Apabila tidak solusi tepat untuk mencegah dan memutus isu hoaks pada Pemilu 2019, ini akan berpotensi terus menyebar luas di kalangan masyarakat dan dapat menimbulkan ujaran kebencian khususnya hoaks di media sosial. Publik seakan menjadi tidak waras atas produksi hoaks terus menerus dan berulang–ulang.
Sejatinya, momentum politik ini mampu dilewati dengan penuh kegembiraan oleh seluruh rakyat Indonesia dalam merayakan pesta demokrasi yang diselenggarakan selama lima tahun sekali.
Momentum ini menjadikan kampanye politik sebagai sarana untuk memberikan pendidikan politik kepada masyarakat, meskipun nyatanya semua yang terjadi tak sesuai dengan harapan.
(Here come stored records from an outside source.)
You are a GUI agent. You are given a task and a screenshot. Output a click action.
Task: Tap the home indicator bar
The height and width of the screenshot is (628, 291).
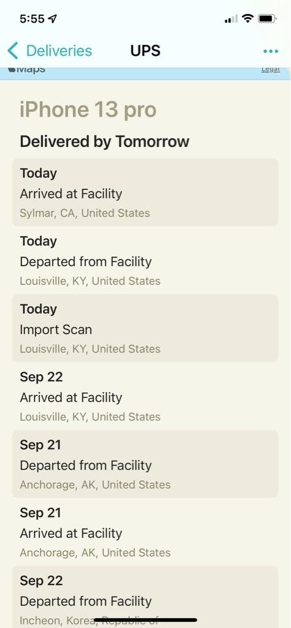145,620
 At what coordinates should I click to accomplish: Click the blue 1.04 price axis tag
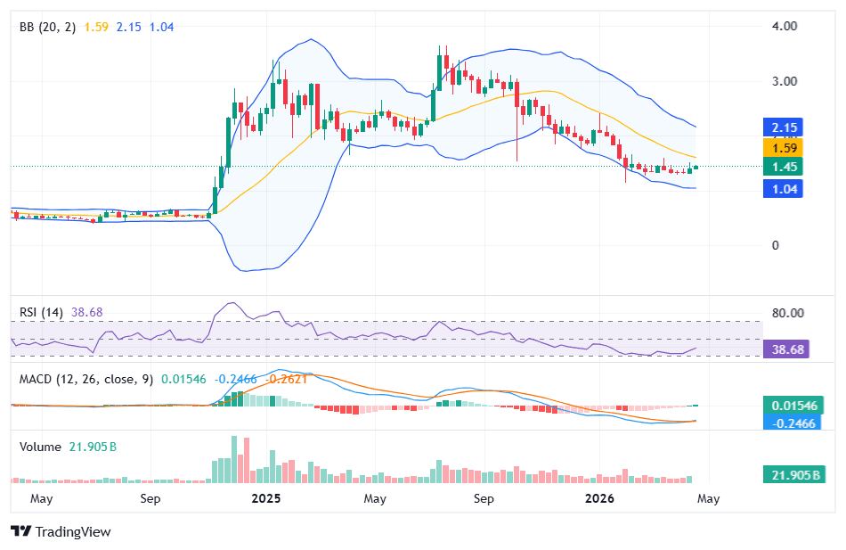coord(785,188)
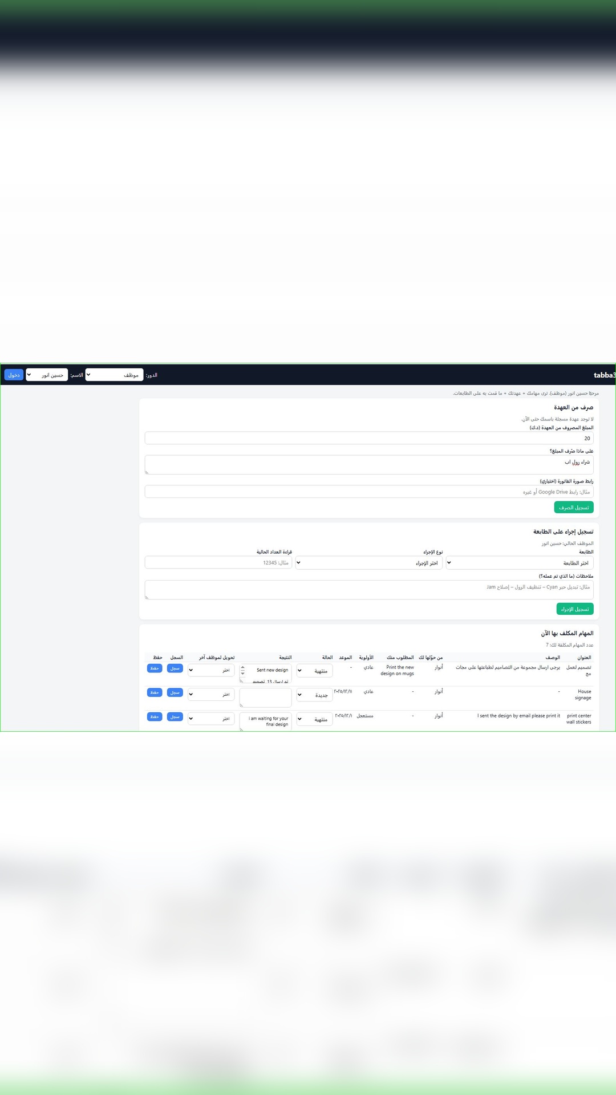Save the print center wall stickers row

click(x=155, y=717)
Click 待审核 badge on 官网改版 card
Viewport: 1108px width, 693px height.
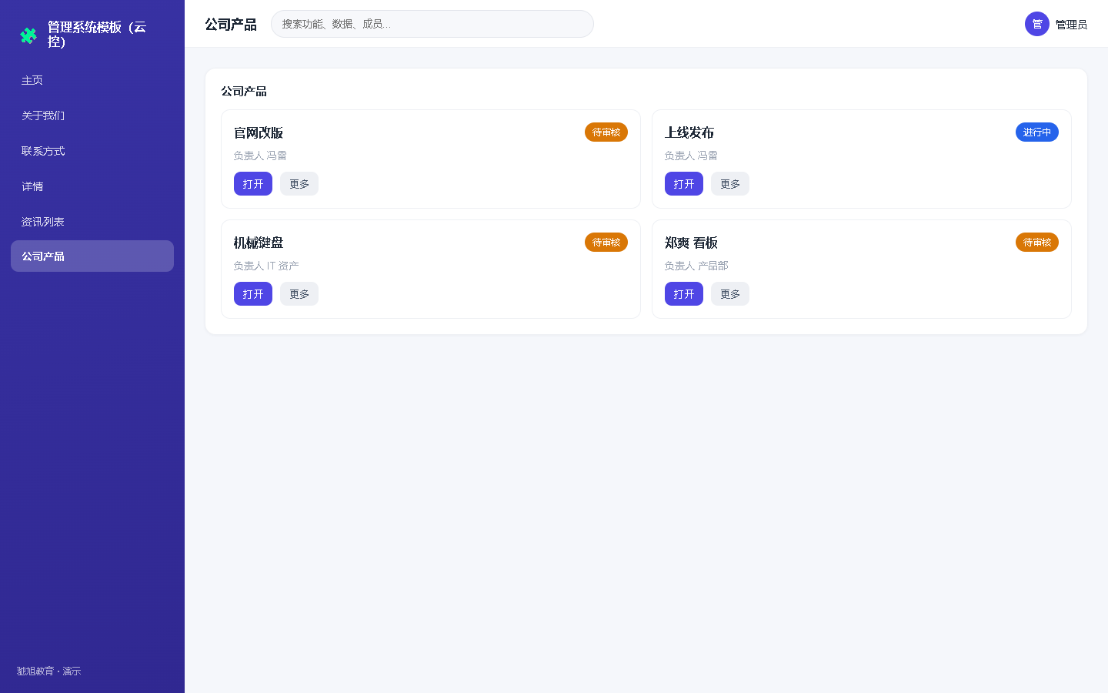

Mestinya ini menjadi bahan evaluasi dan koreksi oleh peserta pemilu, bagaimana memanfaatkan kampanye dengan mengedepankan dan mengutamakan kewarasan publik dan lebih edukatif.
Empat hal penting
Paling tidak ada empat hal penting yang bisa dilakukan untuk melawan isu hoaks. Pertama, mendorong dan mengajak publik untuk tidak mudah percaya terhadap informasi yang diterima, terutama di media sosial. Upayakan sikap kritis dan bijak dalam menilai sebuah pemberitaan.
Kenali situsnya, isi pemberitaannya serta siapa yang menyampaikannya. Hati-hati dengan judul yang provokatif. Usahakan jangan hanya membaca judul saja karena kadang publik hanya membaca judulnya saja tanpa membaca secara menyeluruh isi berita yang disampaikan.
Jika terindikasi pemberitaan tersebut adalah hoaks, jangan mencobanya untuk membagikan situs tersebut kepada yang lain. Ini bisa membahayakan semua pihak. Laporkan kepada pihak yang berwenang atau komunitas anti hoaks. Jika bisa lakukan klarifikasi seluas-luasnya kepada masyarakat bahwa telah terjadi pemberitaan yang tidak benar.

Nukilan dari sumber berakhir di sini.